Participation of Fos protein at the nucleus tractus solitarius in inhibitory modulation of baroreceptor reflex response in the rat

Abstract

We investigated the physiologic role of Fos protein at the nucleus tractus solitarius (NTS) in the modulation of baroreceptor reflex (BRR) in adult, male Sprague-Dawley rats that were anesthetized and maintained with pentobarbital sodium (40 mg/kg, i.p., with 10 mg/kg/h i.v. infusion supplements).
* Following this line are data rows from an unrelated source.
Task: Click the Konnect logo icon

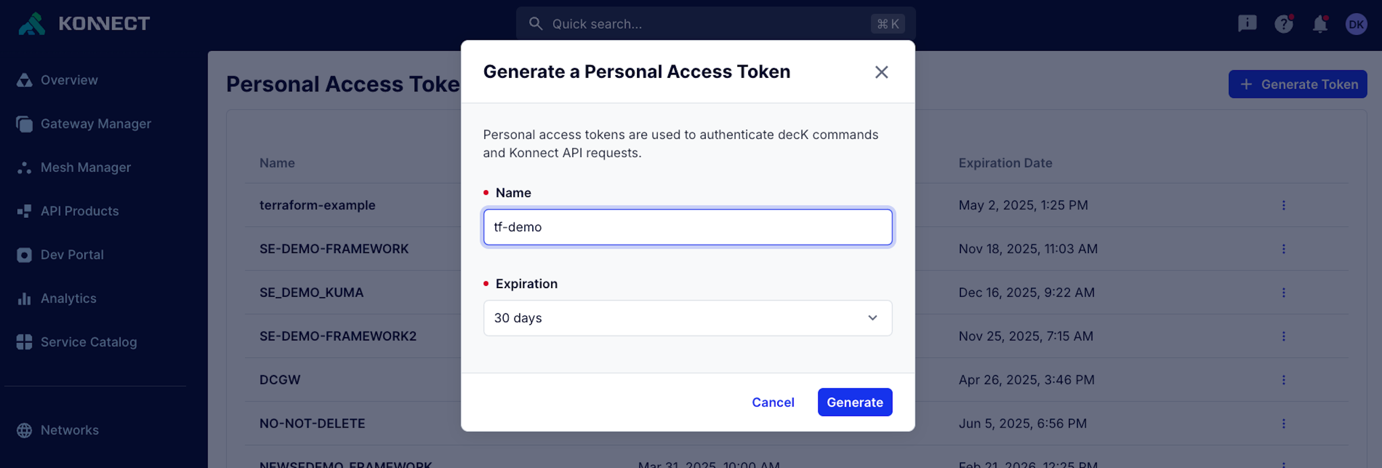Action: [31, 24]
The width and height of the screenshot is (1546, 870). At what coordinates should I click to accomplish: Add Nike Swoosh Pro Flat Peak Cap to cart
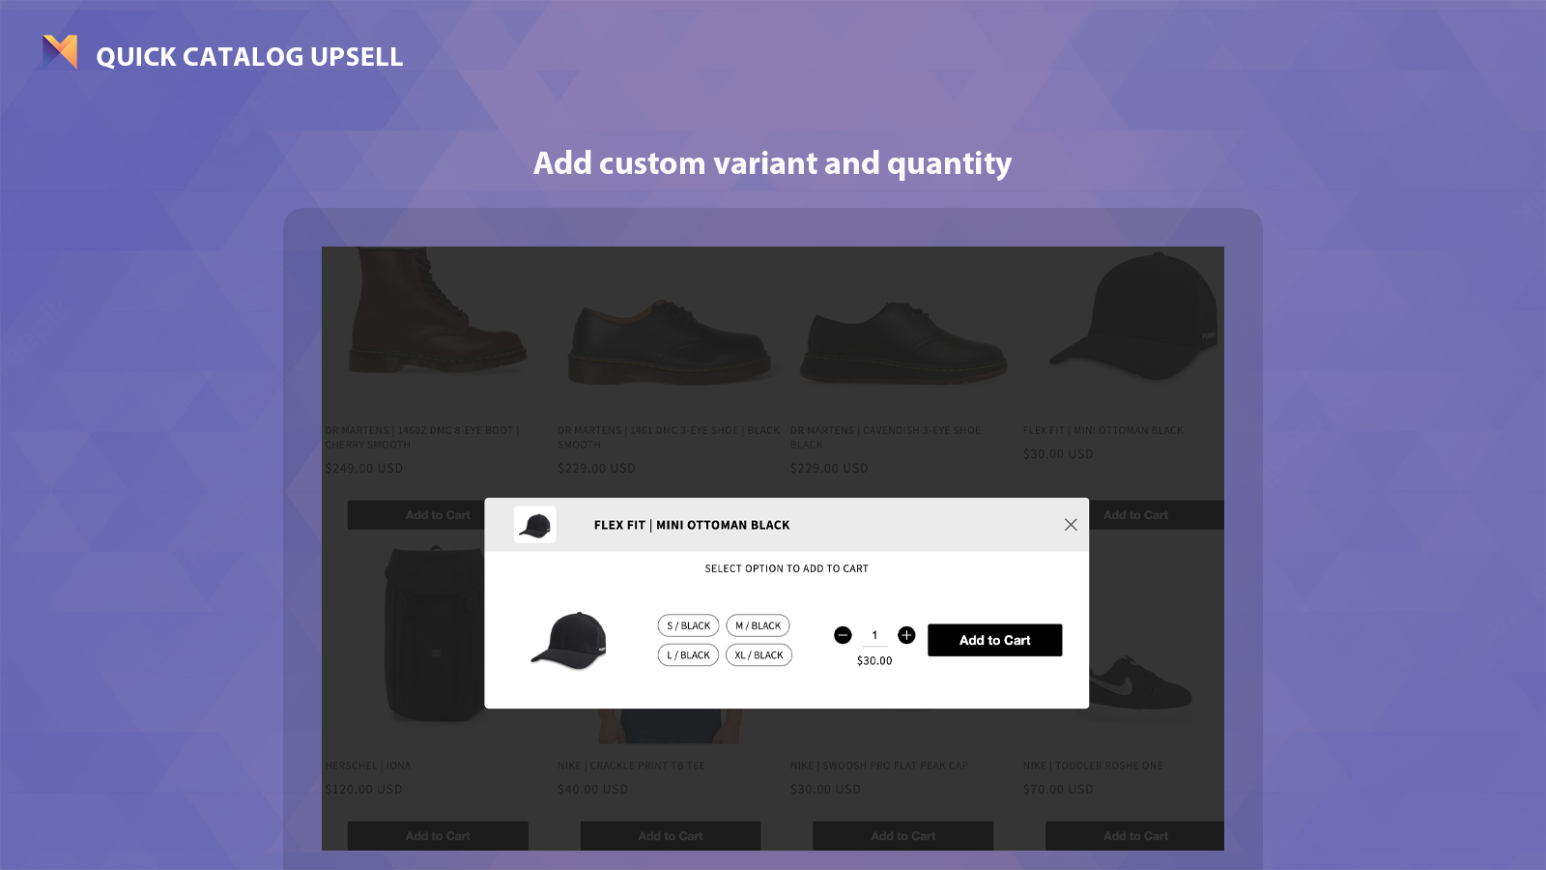point(902,835)
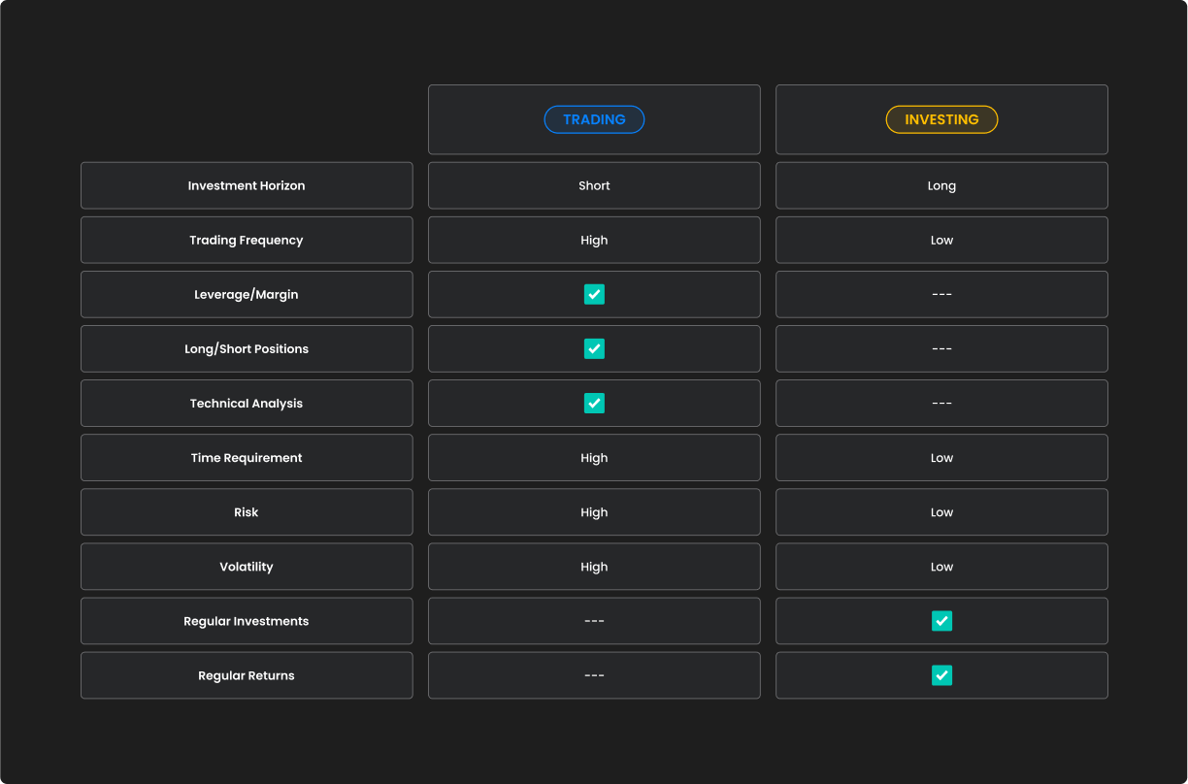
Task: Toggle the Long/Short Positions checkmark under Trading
Action: point(594,348)
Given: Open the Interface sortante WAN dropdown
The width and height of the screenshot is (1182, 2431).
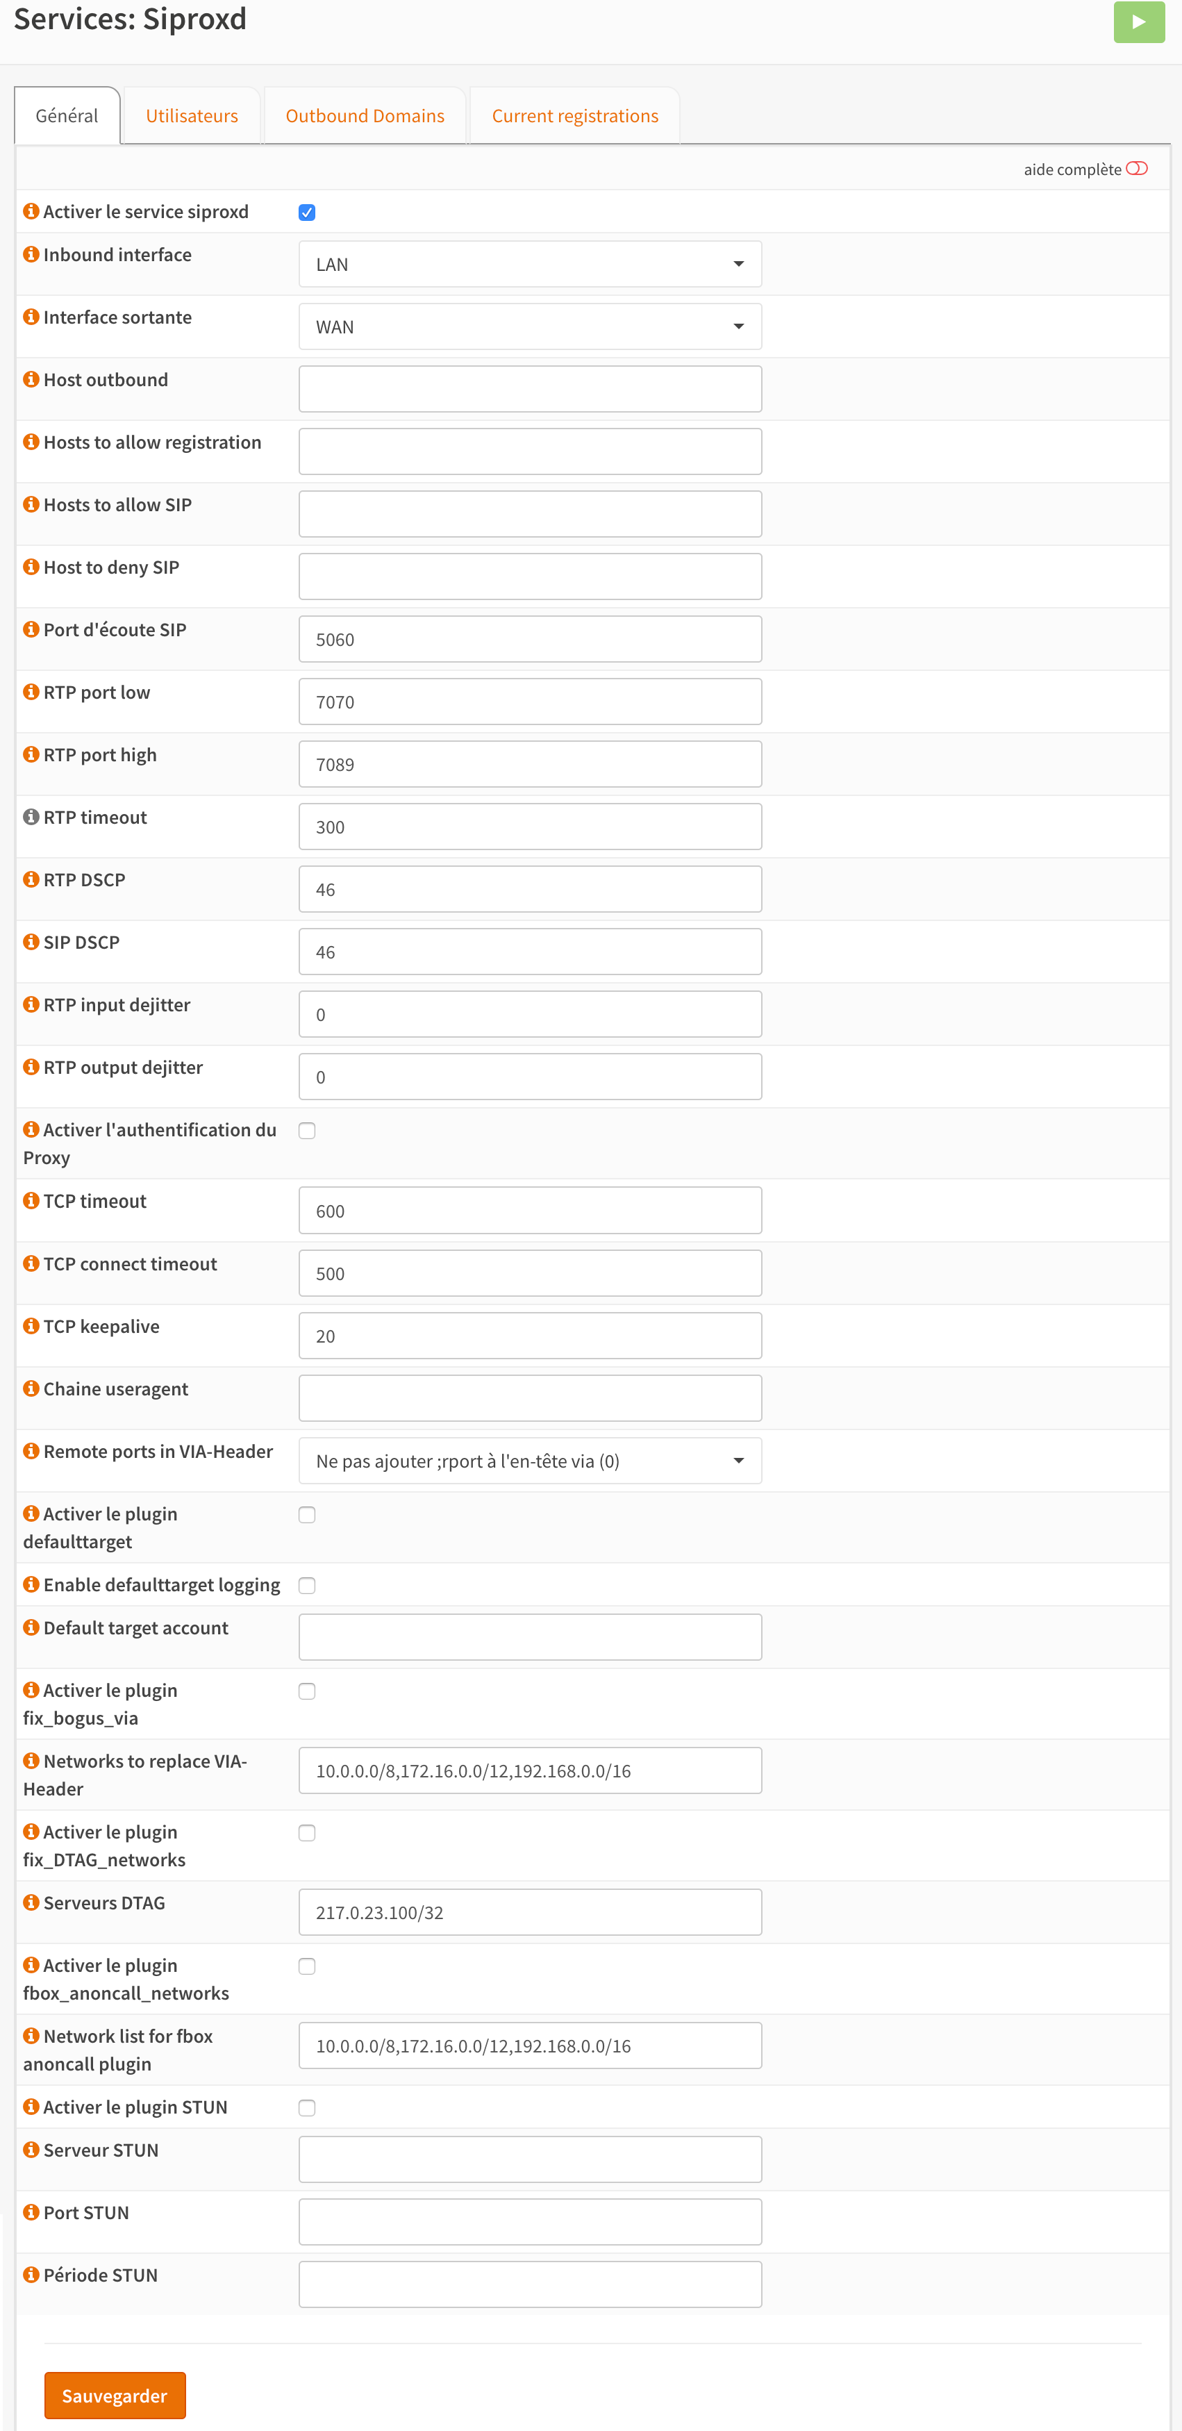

Repeated and scheduled activation of the baroreceptors by transient hypertension induced by i.v. administration of phenylephrine (2.5, 5.0 or 10.0 μg/kg) resulted in a significant increase in Fos-like immunoreactivity (Fos-LI), primarily in the caudal part of the NTS. This increase in Fos-LI in the barosensitive NTS neurons was appreciably reduced by bilateral microinjection into the caudal NTS of an antisense oligonucleotide (20 pmol, 20 nl) designed to target a region of the c- fos mRNA that flanks the initiation codon (5′-129 to 143-3′). The same treatment also discernibly enhanced the BRR response, but elicited no appreciable effect on systemic arterial pressure or heart rate. On the other hand, bilateral application to the NTS of the corresponding sense oligonucleotide (20 pmol, 20 nl) or an antisense cDNA (20 pmol, 20 nl) that targeted a different site of the c- fos-mRNA (5′-135 to 149-3′) was ineffective. These results suggest that expression of the inducible c- fos gene in the NTS may represent an early step in the cascade of intracellular events that leads to long-term inhibitory modulation of baroreflex control of blood pressure.